▸ **Assignment**:
Check each line of the records below and collect those holding "computer".

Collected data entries
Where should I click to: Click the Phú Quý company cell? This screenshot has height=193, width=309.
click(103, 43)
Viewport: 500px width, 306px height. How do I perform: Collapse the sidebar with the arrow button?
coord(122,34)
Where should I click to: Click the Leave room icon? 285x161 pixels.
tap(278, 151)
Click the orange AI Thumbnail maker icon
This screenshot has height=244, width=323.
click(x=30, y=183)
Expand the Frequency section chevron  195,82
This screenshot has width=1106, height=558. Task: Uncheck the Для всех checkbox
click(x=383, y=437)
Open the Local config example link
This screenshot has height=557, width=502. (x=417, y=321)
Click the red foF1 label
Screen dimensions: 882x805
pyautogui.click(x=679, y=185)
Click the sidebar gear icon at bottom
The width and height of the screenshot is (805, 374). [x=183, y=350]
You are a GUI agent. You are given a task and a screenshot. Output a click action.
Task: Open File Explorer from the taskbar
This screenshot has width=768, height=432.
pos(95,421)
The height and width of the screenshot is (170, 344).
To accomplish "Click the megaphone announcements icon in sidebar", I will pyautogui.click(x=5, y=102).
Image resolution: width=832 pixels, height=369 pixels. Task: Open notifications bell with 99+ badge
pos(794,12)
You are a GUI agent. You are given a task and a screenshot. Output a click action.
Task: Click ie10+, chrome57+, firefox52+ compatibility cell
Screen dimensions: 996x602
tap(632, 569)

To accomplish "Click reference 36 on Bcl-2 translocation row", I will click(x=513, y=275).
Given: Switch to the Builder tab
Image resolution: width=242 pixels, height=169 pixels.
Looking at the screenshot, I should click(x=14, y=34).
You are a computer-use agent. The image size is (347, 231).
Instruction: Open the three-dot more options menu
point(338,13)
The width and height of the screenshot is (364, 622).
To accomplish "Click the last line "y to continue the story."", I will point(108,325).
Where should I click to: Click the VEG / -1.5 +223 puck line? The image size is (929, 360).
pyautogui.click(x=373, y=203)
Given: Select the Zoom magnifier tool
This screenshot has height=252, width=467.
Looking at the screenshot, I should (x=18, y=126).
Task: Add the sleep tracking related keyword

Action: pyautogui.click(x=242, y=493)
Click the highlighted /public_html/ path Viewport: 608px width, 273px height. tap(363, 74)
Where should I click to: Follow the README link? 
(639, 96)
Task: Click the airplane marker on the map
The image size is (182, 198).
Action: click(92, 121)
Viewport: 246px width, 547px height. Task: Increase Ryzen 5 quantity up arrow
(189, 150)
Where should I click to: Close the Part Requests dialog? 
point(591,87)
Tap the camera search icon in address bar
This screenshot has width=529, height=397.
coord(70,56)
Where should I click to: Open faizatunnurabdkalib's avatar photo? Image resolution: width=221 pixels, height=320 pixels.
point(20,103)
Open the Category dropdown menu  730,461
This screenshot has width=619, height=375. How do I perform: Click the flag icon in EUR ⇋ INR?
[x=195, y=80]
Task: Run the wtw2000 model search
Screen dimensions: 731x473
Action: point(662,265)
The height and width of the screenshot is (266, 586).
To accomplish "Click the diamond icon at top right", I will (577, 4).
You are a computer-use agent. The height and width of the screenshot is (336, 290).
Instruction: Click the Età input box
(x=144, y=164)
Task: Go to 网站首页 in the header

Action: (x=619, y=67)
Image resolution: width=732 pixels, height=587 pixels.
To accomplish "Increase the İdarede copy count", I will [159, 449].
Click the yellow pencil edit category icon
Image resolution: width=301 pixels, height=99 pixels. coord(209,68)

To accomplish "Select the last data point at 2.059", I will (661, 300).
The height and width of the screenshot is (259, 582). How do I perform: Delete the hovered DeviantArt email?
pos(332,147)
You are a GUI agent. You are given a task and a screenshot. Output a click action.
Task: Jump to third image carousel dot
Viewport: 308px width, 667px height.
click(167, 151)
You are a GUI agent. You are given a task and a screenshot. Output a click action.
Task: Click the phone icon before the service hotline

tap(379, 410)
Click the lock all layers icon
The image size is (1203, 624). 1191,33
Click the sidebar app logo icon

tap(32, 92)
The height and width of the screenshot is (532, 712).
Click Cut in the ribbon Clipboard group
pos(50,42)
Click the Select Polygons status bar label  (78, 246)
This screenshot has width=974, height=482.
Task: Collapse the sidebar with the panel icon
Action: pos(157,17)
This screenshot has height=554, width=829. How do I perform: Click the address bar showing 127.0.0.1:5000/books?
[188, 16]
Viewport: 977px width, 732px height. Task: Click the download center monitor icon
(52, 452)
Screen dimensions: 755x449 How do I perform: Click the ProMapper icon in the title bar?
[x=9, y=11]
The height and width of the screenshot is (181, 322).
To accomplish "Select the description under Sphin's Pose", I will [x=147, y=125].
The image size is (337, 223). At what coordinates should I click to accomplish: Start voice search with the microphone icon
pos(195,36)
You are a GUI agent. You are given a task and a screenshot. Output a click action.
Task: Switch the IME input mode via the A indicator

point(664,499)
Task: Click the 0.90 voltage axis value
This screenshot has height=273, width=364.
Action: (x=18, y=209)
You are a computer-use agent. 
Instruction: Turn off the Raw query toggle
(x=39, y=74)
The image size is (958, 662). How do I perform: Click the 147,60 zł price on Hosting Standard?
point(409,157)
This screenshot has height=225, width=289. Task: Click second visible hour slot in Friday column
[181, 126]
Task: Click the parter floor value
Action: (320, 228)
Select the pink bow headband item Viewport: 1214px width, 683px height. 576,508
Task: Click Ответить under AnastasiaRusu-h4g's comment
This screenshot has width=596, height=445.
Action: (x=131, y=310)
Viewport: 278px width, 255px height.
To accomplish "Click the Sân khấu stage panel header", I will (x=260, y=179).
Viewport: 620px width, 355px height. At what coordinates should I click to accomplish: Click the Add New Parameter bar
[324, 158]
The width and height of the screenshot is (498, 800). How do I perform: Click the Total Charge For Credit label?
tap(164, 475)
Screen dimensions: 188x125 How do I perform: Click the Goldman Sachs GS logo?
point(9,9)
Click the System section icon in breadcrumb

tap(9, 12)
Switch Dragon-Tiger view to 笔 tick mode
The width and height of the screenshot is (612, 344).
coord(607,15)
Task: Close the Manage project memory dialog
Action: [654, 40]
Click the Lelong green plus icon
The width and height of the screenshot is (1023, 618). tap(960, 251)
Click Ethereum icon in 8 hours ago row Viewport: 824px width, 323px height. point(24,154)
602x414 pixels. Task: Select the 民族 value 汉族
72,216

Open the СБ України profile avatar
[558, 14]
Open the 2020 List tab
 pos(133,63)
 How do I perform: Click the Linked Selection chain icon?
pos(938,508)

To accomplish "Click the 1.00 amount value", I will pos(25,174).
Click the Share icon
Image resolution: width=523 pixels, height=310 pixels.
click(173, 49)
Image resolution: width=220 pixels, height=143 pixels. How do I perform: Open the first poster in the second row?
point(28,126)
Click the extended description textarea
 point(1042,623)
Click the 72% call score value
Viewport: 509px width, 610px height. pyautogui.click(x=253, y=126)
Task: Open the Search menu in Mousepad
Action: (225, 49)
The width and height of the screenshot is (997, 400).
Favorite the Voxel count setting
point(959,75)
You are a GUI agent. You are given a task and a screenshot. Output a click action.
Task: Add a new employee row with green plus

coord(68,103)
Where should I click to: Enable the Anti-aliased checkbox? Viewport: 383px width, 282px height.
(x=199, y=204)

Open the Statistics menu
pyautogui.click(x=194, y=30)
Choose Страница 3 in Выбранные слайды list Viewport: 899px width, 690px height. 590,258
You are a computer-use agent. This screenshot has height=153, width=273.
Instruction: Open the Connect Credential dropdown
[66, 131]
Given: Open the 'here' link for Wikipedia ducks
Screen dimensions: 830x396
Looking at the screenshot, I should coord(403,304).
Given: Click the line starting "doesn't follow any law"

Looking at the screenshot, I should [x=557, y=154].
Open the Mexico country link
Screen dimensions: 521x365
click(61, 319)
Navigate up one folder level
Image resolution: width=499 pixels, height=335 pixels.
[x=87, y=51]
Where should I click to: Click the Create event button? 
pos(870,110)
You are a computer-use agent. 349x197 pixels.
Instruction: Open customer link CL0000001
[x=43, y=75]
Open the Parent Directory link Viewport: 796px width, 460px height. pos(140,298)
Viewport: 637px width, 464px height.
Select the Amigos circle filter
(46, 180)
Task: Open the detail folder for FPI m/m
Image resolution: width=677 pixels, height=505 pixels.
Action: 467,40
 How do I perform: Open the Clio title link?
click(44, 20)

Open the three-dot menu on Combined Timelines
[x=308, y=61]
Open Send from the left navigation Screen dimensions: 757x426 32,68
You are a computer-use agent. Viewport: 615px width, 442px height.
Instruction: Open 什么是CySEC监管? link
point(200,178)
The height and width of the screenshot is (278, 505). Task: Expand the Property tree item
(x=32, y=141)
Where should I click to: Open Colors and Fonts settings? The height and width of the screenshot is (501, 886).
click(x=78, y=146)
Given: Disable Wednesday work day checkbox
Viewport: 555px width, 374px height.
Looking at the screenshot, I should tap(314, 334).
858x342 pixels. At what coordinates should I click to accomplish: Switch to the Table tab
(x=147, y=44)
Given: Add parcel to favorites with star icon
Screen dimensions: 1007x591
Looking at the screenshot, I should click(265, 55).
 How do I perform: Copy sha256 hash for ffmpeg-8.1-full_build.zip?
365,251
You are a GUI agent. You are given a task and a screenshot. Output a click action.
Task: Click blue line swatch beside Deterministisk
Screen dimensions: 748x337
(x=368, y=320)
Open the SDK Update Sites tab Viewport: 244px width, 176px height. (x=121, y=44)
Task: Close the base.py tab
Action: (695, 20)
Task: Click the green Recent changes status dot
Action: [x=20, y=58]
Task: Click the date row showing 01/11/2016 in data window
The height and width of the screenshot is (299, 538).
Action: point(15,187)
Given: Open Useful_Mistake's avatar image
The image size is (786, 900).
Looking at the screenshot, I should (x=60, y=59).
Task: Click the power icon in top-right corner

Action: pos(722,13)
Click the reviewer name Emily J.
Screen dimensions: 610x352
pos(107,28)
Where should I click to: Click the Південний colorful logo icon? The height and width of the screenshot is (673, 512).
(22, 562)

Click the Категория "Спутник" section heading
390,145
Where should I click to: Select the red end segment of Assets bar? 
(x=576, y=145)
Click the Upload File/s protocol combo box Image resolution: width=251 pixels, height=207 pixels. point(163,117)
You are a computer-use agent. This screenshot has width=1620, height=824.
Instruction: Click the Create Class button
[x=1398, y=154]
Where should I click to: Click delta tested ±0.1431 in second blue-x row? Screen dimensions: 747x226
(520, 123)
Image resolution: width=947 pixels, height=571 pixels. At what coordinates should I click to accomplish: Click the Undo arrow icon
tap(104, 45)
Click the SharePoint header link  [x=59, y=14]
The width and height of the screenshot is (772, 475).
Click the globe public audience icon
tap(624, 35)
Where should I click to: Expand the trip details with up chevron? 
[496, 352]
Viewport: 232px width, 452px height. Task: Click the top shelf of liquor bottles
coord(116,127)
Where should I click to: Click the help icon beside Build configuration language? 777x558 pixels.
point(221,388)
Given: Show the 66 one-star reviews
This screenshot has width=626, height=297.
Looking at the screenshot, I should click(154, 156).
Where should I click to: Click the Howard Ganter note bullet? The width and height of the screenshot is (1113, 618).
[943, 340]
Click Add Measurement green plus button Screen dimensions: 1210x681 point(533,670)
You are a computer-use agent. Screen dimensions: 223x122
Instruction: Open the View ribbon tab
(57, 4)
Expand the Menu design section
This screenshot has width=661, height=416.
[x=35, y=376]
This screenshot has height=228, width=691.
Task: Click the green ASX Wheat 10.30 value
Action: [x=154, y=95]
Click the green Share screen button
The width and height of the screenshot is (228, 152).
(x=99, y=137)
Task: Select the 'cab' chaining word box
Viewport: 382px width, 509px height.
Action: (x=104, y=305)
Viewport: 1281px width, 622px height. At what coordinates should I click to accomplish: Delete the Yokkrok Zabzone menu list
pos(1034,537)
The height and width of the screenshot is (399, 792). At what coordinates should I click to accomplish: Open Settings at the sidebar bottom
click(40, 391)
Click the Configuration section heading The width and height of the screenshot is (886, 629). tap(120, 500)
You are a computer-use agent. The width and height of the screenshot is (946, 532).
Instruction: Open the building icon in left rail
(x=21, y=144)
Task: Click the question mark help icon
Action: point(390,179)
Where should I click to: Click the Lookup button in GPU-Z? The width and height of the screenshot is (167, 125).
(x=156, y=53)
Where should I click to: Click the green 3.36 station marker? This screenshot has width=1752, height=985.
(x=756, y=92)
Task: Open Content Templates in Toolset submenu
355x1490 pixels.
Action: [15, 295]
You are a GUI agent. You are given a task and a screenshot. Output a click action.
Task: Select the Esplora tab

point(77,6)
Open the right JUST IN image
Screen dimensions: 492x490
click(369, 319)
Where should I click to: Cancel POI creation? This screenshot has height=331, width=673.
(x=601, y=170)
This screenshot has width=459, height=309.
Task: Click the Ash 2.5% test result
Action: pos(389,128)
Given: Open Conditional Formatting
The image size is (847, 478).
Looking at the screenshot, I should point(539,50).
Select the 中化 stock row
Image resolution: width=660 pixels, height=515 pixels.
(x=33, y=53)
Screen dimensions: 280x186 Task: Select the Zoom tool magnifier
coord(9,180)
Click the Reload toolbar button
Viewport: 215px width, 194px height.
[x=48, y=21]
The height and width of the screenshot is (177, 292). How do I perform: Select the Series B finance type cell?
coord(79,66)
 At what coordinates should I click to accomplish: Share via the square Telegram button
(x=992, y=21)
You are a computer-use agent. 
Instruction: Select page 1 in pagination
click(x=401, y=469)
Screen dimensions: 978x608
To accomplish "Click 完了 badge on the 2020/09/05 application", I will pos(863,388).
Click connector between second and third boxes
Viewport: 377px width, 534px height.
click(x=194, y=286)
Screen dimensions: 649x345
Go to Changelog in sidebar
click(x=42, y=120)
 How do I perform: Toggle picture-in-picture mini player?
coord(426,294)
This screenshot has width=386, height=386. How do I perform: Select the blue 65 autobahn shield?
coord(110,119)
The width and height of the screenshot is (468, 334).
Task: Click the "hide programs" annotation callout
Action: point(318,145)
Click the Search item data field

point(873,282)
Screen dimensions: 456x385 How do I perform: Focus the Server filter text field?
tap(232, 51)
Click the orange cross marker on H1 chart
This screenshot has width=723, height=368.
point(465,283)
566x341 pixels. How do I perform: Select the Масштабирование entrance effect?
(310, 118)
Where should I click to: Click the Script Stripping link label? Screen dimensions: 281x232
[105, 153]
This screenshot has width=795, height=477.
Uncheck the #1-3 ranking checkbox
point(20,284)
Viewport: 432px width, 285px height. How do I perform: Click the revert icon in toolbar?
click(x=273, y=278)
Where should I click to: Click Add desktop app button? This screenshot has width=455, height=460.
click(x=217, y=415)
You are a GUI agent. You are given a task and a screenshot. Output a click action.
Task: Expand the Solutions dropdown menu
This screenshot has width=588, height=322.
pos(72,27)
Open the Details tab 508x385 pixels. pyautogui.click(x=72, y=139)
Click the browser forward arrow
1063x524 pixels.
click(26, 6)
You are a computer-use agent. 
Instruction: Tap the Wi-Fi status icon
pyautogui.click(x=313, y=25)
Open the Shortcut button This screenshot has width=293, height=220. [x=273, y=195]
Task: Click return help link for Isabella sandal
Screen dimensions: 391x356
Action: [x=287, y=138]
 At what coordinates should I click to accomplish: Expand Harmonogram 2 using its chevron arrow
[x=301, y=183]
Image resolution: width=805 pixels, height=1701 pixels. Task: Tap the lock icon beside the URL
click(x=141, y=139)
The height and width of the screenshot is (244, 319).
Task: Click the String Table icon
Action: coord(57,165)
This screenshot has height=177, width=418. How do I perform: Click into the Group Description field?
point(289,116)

▸ **Reply**:
You are a computer-use agent. The image size is (347, 231).
You are a computer-use agent. The height and width of the screenshot is (336, 290).
You are a computer-use agent. 
You are a computer-use agent. This screenshot has height=153, width=273.
You are a computer-use agent. 349x197 pixels.
You are a computer-use agent. Viewport: 615px width, 442px height.
You are a computer-use agent. This screenshot has width=1620, height=824.
You are a computer-use agent. Screen dimensions: 223x122
You are a computer-use agent. The width and height of the screenshot is (946, 532).
You are a computer-use agent. 
You are a computer-use agent. 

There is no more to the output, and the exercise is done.